Si vous êtes victime de violences conjugales ou intra-familiales, n’hésitez pas à contacter les numéros d’urgence suivants : - 3919 : Violences Femmes Info (gratuit, anonyme, 24h/24). - 17 : Police ou gendarmerie (en cas d’urgence immédiate). - 15 : SAMU (en cas de blessures graves). - 119 : Enfance en Danger (pour signaler des violences sur un mineur).

Des associations locales et des services publics sont également à votre disposition pour vous accompagner dans vos démarches. Vous n’êtes pas seul(e) : des solutions existent pour vous protéger et vous reconstruire.

Questions fréquentes

Puis-je porter plainte même si je n’ai pas de preuves immédiates des violences subies ?

Oui, vous pouvez porter plainte sans preuves matérielles immédiates. Les forces de l’ordre sont tenues de prendre votre déclaration au sérieux et d’ouvrir une enquête. Un certificat médical et des témoignages (vos déclarations, celles de proches) peuvent suffire à étayer votre plainte. Cependant, plus vous aurez de preuves (messages, photos, journal de bord), plus votre dossier sera solide et augmentera les chances d’une condamnation.

Quel est le délai pour porter plainte après une agression au sein du foyer ?

En France, le délai de prescription pour les violences conjugales ou intra-familiales est de 6 ans à compter de la date des faits. Vous pouvez donc porter plainte jusqu’à 6 ans après l’agression. Il est toutefois recommandé d’agir rapidement pour préserver les preuves et faciliter l’enquête, notamment en consultant un médecin pour établir un certificat médical.
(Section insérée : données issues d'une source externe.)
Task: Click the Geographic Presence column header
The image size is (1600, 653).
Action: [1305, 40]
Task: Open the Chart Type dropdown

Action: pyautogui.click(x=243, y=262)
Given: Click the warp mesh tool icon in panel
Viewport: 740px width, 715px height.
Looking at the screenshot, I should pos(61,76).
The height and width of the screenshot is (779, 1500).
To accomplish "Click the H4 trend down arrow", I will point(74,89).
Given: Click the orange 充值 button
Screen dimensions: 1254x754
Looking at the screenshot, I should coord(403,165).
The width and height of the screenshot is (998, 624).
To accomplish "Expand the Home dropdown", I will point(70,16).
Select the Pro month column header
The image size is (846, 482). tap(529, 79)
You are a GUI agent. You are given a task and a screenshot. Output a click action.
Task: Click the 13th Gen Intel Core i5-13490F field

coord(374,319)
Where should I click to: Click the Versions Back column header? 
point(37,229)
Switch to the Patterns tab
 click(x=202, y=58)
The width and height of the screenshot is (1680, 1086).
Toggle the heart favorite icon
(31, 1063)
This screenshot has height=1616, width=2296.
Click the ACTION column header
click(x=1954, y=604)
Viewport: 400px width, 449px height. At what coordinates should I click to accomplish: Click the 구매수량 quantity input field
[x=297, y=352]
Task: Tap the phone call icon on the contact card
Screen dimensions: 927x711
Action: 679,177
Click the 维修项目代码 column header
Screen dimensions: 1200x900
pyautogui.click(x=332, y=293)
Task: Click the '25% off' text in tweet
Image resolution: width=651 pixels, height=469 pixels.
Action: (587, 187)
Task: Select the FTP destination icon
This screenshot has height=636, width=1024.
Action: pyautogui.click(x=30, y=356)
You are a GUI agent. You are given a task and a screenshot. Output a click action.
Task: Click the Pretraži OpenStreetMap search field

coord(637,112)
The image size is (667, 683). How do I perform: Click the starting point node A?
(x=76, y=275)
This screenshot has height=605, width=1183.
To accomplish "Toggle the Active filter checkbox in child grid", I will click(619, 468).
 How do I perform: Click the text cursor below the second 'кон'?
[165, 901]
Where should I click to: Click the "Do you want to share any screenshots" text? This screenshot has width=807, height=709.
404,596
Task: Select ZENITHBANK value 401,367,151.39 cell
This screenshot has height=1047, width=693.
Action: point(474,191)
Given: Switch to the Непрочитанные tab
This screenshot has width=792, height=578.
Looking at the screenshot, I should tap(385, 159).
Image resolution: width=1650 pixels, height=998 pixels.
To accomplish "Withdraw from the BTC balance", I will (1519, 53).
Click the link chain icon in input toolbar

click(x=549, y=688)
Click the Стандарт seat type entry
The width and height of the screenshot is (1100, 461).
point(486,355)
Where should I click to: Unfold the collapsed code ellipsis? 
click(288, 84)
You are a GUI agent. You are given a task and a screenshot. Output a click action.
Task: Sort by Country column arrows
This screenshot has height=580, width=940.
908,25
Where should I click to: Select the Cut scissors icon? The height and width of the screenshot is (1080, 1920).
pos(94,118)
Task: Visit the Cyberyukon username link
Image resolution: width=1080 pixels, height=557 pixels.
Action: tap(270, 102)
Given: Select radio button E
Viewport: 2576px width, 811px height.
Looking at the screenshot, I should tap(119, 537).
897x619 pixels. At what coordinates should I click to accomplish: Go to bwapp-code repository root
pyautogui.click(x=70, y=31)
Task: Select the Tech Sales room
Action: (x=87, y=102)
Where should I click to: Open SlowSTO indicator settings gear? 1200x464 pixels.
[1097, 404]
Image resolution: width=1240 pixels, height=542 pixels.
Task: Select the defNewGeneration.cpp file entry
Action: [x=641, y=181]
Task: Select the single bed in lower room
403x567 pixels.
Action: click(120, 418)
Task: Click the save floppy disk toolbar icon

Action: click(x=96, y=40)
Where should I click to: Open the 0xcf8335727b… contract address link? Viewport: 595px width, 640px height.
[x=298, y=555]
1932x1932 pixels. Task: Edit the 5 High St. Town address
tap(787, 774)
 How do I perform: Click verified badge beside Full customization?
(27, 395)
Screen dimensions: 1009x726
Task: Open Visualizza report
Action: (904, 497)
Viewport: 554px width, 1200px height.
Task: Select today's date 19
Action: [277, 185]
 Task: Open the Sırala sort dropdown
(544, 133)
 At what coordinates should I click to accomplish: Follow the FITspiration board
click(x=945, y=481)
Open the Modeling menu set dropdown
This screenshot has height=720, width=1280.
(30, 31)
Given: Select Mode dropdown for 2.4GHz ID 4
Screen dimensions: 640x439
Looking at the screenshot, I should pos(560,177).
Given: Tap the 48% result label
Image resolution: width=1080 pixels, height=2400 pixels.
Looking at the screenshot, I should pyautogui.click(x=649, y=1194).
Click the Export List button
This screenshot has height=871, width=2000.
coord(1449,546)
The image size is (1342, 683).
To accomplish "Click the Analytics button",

Comment obtenir une ordonnance de protection contre un conjoint violent ?

Pour obtenir une ordonnance de protection, vous devez déposer une demande auprès du juge aux affaires familiales (JAF) du tribunal judiciaire de votre domicile. Cette demande peut être faite avec ou sans avocat. Le juge peut ordonner des mesures d’urgence comme l’éloignement de l’agresseur, l’interdiction de contact ou la suspension du droit de visite. Une audience sera organisée pour entendre les deux parties.

Puis-je bénéficier de l’aide juridictionnelle si je suis victime de violences conjugales ?

Oui, si vos revenus sont modestes, vous pouvez bénéficier de l’aide juridictionnelle pour couvrir tout ou partie des honoraires de votre avocat. Les plafonds de ressources sont fixés par décret et varient selon la composition de votre foyer. La demande se fait en ligne sur [Service-Public.fr](https://www.service-public.fr).

Que faire si l’agresseur est un membre de ma famille (autre que mon conjoint) ?

Si l’agresseur est un membre de votre famille (parent, enfant, frère, sœur, etc.), les violences sont qualifiées de violences intra-familiales et sont punies par le Code pénal. Vous pouvez porter plainte et demander une ordonnance de protection. Les dispositifs d’aide (SARVI, CIVI, accompagnement psychologique) s’appliquent également dans ce cas.

Comment protéger mes enfants en cas de violences conjugales ?

Si vous êtes victime de violences conjugales et que vous avez des enfants, vous pouvez demander au juge aux affaires familiales (JAF) une mesure de protection pour eux, comme l’attribution de l’autorité parentale exclusive ou la suspension du droit de visite de l’agresseur. Vous pouvez également solliciter un hébergement d’urgence pour vous et vos enfants via le 115 ou les associations locales.